Screenshot and document pointing data
-*-
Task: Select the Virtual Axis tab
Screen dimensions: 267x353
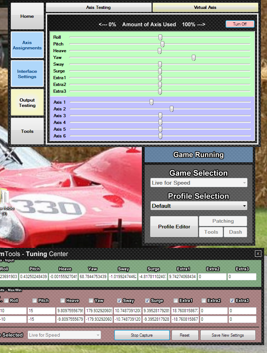Action: [x=205, y=7]
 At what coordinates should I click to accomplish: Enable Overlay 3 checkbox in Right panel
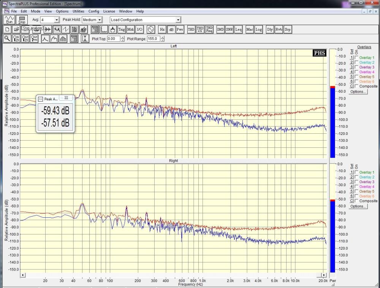tap(356, 182)
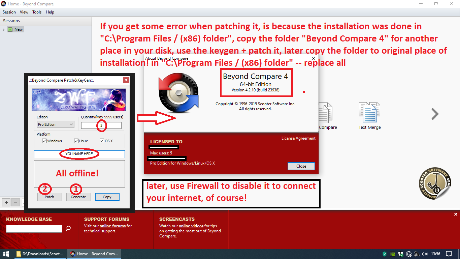This screenshot has width=460, height=259.
Task: Open the network globe tray icon
Action: tap(409, 254)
-*-
Render every line of the material above as a JSON list of strings, one string per line, with blank lines and the pictures left out.

Output of the task:
[
  "Task: Select the Virtual Axis tab",
  "Screen dimensions: 267x353",
  "Action: [x=205, y=7]",
  " At what coordinates should I click to accomplish: Enable Overlay 3 checkbox in Right panel",
  "tap(356, 182)",
  "This screenshot has width=460, height=259.",
  "Task: Open the network globe tray icon",
  "Action: tap(409, 254)"
]